Strictly speaking, I’m not sure Jonah Lehrer is actually a neuroscientist, but he is an astute student of the field and he does a good job writing about it. Like other books near it on the bookstore shelf, How We Decide tackles a lot of the same “how does psychology affects what we decide?” questions, but it looks less at things like cognitive biases, decision-making heuristics, and social identities and more at the world of neurons, brain chemistry, and bits of gray matter with names ending in “-alamus.” I liked his chapters on reward seeking behavior particularly well.

Most of the conclusions that Lehrer comes to are similar to those arrived at by psychologists, but it’s really interesting to see how he does it with a largely different set of tools. And like all of the books in this list, it’s very readable.

Some of my articles drawn from what I learned in How We Decide and Lehrer’s blog:

Best Behavioral Economics Book: Predictably Irrational by Dan Ariely

If you want to get a feel for where the field of behavioral economics (basically, judgment and decision making in the real world) you could do a lot worse than Predictably Irrational and probably not any better. In it, Ariely examines what economics and human decision making in general look like when you stop pretending that people are completely rational. What’s great about this book is how the author draws from his own, deep well of experimental research to deal with practical issues related to every-day decision making. He covers things like the difference between economic and social rules in exchanges, the power of “free,” what makes people steal, what makes us think irrationally, and what makes us honest. There are also chapters that make the bulwark concepts of behavioral economics easy to understand –things like anchoring, the endowment effect, conformation bias, and more.

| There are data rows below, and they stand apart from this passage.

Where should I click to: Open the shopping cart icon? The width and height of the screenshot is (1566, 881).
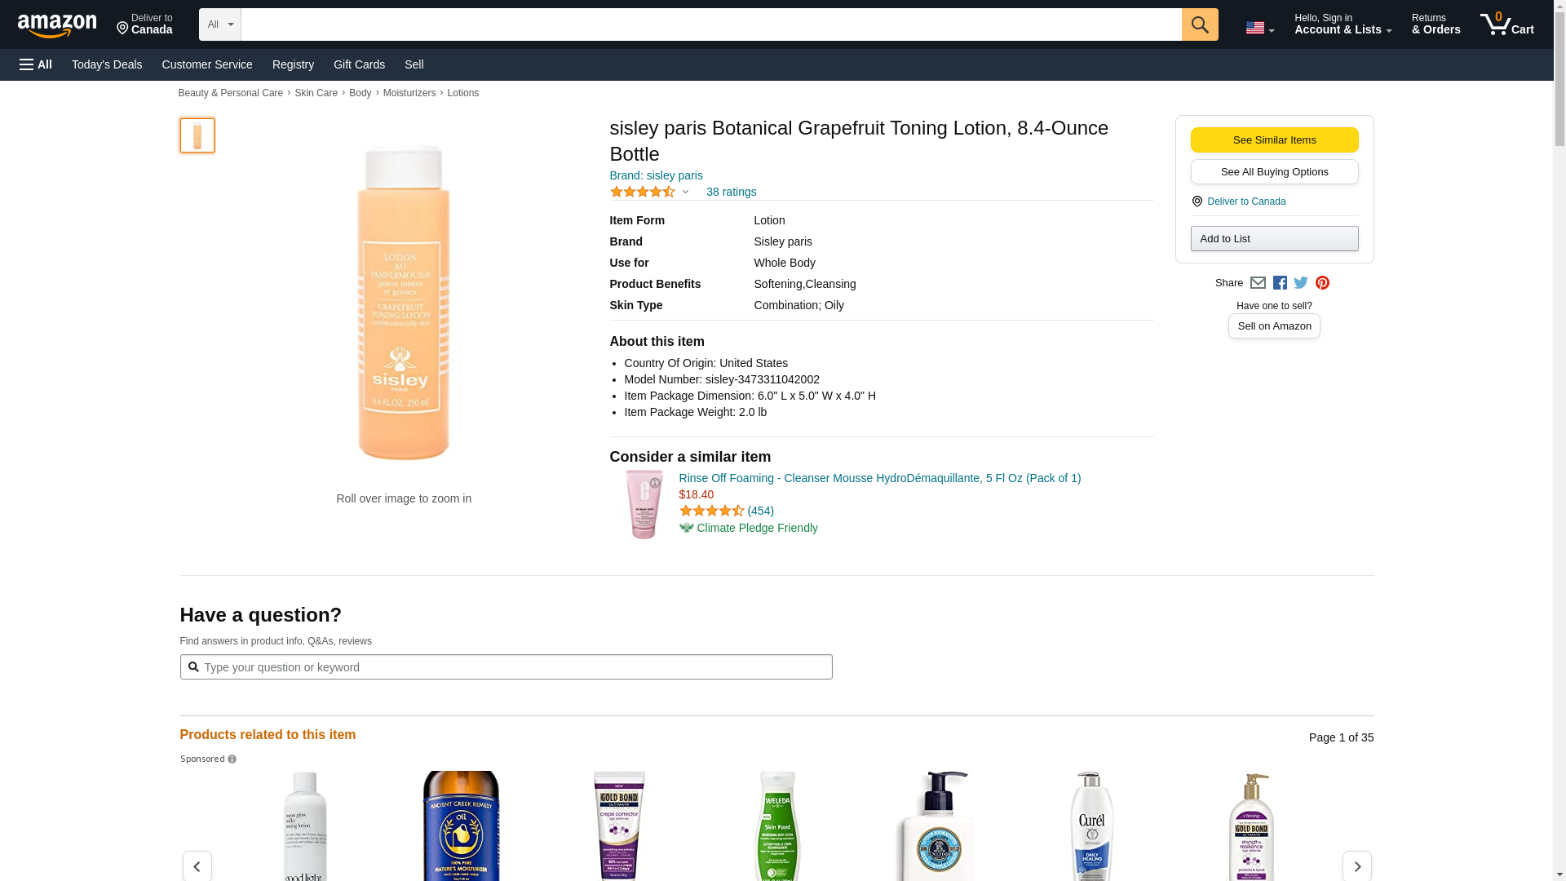click(1506, 24)
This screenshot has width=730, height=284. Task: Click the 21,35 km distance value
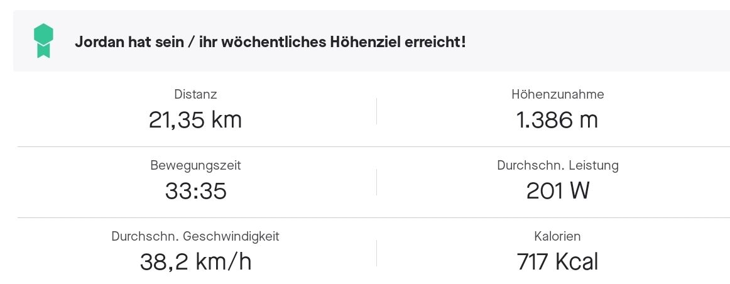(195, 119)
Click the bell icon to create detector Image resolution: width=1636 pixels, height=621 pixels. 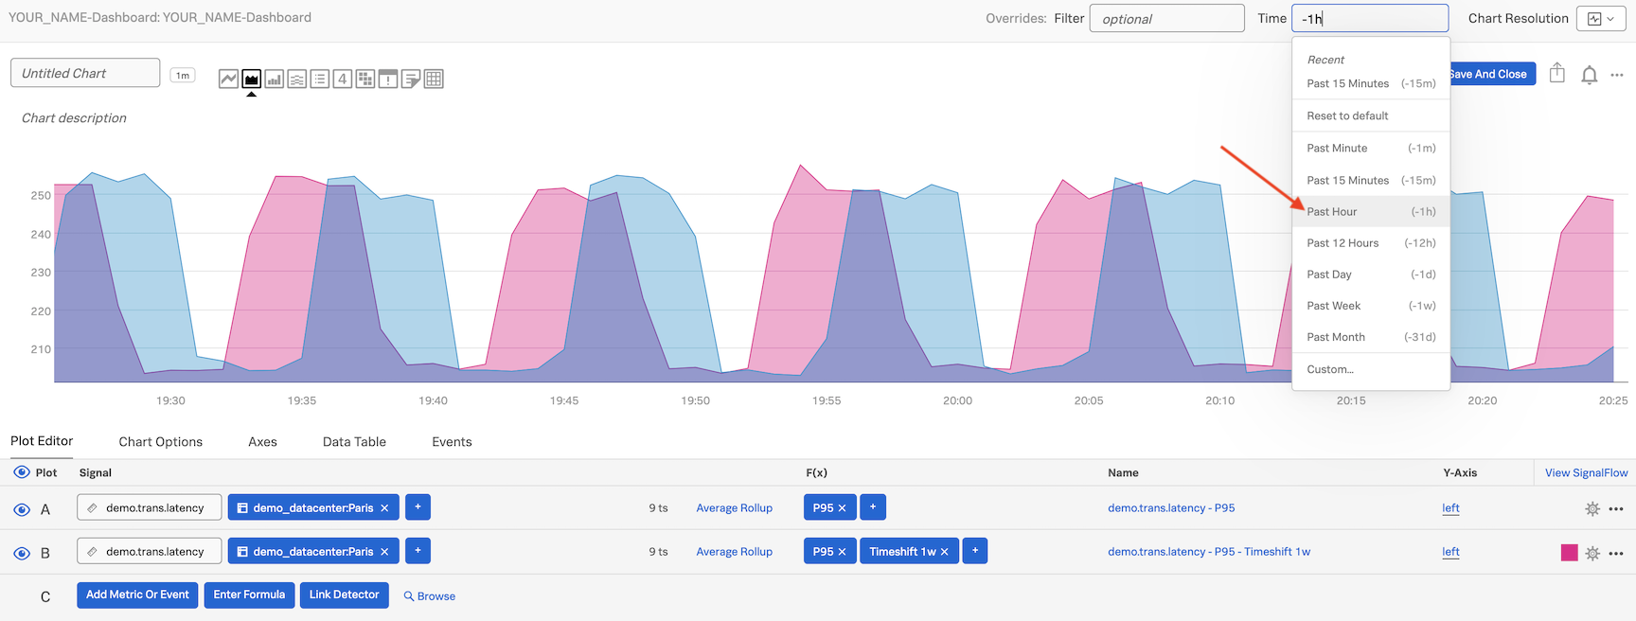[x=1590, y=75]
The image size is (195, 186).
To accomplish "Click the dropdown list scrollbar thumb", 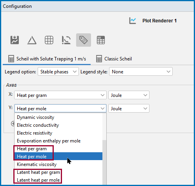I will (x=104, y=162).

The best part of Ariely’s writing is how he seamlessly weaves descriptions of experimental procedures and results into those practical issues. You’ll see very clearly why the studies he and his colleagues conduct matter to you and everyone around you. There’s hardly any inferential leaps to be made; it’s all very practical stuff that will change the way you think about a lot of things that you do. Really, if you were to only read one book on this list, I’d say Predictably Irrational would be your best bet.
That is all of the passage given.